Versender und Online-Ärzte

Gericht stoppt Teleclinic und DocMorris Laura Schulz, 29.05.2024 15:21 Uhr

Von DocMorris zu Teleclinic und wieder zurück für Viagra "in wenigen Klicks": Das Landesgericht München sieht hier den Tatbestand der unlauteren Patientenzuführung. Screenshot DocMorris
Berlin - 

Schon länger verweist DocMorris zur Verschreibung von Arzneimitteln auf Teleclinic – die Tochterfirma wirbt wiederum für eine Bestellung über den niederländischen Versender. Dass sich hier die Apotheken vor Ort benachteiligt fühlen, verwundert nicht. Die Apothekerkammer Nordrhein (AKNR) ging dagegen vor und konnte sich vor dem Landgericht München I durchsetzen. Ähnlich entschieden die Gerichte auch schon bei der Kooperation zwischen Zava und Shop Apotheke.

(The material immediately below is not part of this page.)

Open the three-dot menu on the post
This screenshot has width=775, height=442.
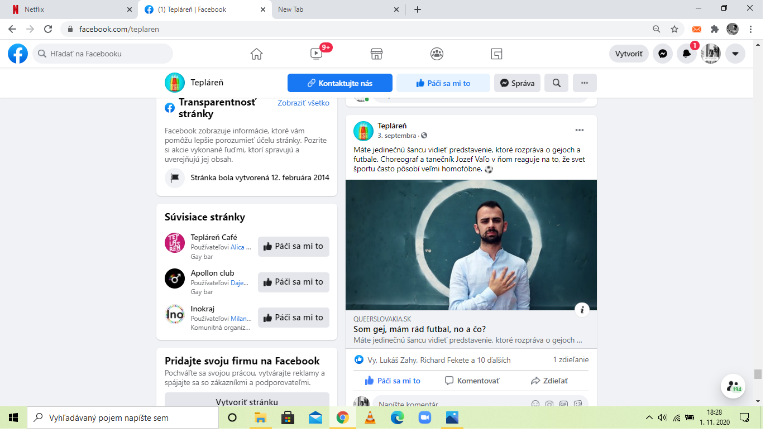[579, 130]
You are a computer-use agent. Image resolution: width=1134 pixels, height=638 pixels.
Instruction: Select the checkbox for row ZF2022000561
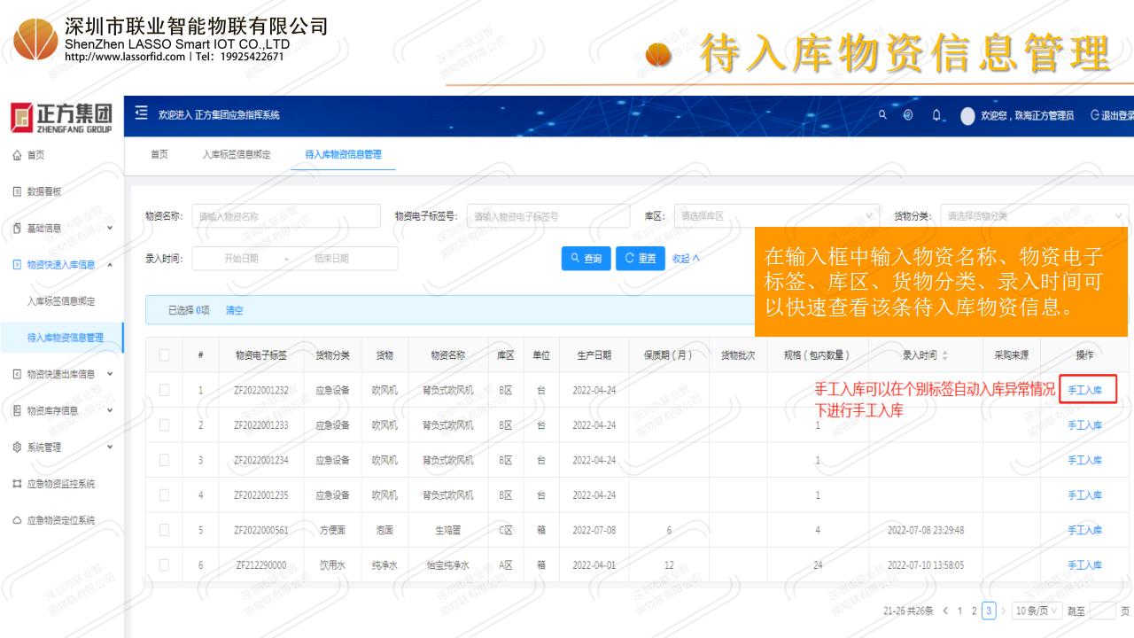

Die Kammer beanstandete unter anderem die als irreführend angesehenen Bewertungen von nicht verifizierbaren Kund:innen auf der Teleclinic-Seite, die von den positiven Erfahrungen mit dem Portal berichteten. Auch die Werbung für apothekenpflichtige Arzneimittel ohne die erforderlichen Pflichtangaben auf der Seite monierte die Kammer. Diese Punkte erkannte Teleclinic auch an.

„In wenigen Klicks“ zu Viagra & Co.

Was nun den Großteil des Verfahrens ausmachte, war die von Teleclinic beworbene Verschreibung von Arzneimitteln gegen erektile Dysfunktion. Dies geschieht über das Ausfüllen eines Fragebogens, was laut AKNR ohne richtiges Arztgespräch nicht rechtens sei. Dass DocMorris für eben solche Leistungen auch noch auf Teleclinic verweist, sah die Kammer zudem als unzulässige Patientenzuführung an. Denn bei entsprechender Google-Suche gelange man schnell auf DocMorris, von dort werde man dann zu Teleclinic gelotst. Diese Zuführung stritt Teleclinic im Verfahren jedoch ab.

Das Gericht sah das anders: „Der Klage war ganz überwiegend stattzugeben. Den Unterlassungsanträgen der Klägerin war vollumfänglich zu entsprechen [...].“ So liege bei der Werbung für Rx-Arzneimittel gegen erektile Dysfunktion laut Gericht „eine unlautere und damit unzulässige geschäftliche Handlung vor“. Teleclinic habe damit gegen das Werbeverbot für Fernbehandlung nach § 9 Heilmittelwerbegesetz (HWG) verstoßen.

Entscheiden, ob der genutzte Fragebogen generell ausreichend für eine solche Verschreibung ist, wollte das Gericht nicht, da entsprechende Gesetzestexte dahingehend nicht ausreichend detailliert seien. Zumindest im vorliegenden Fall seien die „allgemein anerkannten fachlichen Standards“ nicht erfüllt worden, da Teleclinic hier nicht einmal die Möglichkeit zum persönlichen Arztgespräch anbiete. „Damit widerspricht die Beklagte in jedem Fall dem Standard, der sich aus den Fachinformationen ergibt. Denn danach soll jedenfalls im Regelfall eine körperliche Untersuchung stattfinden.“

Wirtschaftliche Interessen im Vordergrund

Abschließend befindet das Landgericht zu diesem Punkt: „Die angegriffene Werbung vermittelt den Eindruck, dass die Medikamente, wie es an einer Stelle sehr plakativ und ausdrücklich heißt, quasi immer ,in wenigen Klicks‛ erhältlich sind. Dass gegebenenfalls eine ärztliche Videosprechstunde erforderlich sein soll, wie die Beklagte hier vorbringt, ergibt sich für den Seitennutzer gerade nicht.“

Teleclinic kann in Revision gehen. Bisher wird man von DocMorris auf der Suche nach Viagra weiterhin auf den Teleclinic-Fragebogen verwiesen.

Bereits im Juli 2022 hatte die AKNR abgemahnt, damals ging es in einigen Punkten auch noch um einen Wettbewerbsverstoß beim Umgang mit Papierrezepten. Diese Punkte wurden jedoch nach der Einführung des E-Rezeptes für erledigt erklärt. Teleclinic erkannte einige Punkte der Kammer bereits in Teilen an; stritt aber noch über die Kosten mit der Kammer.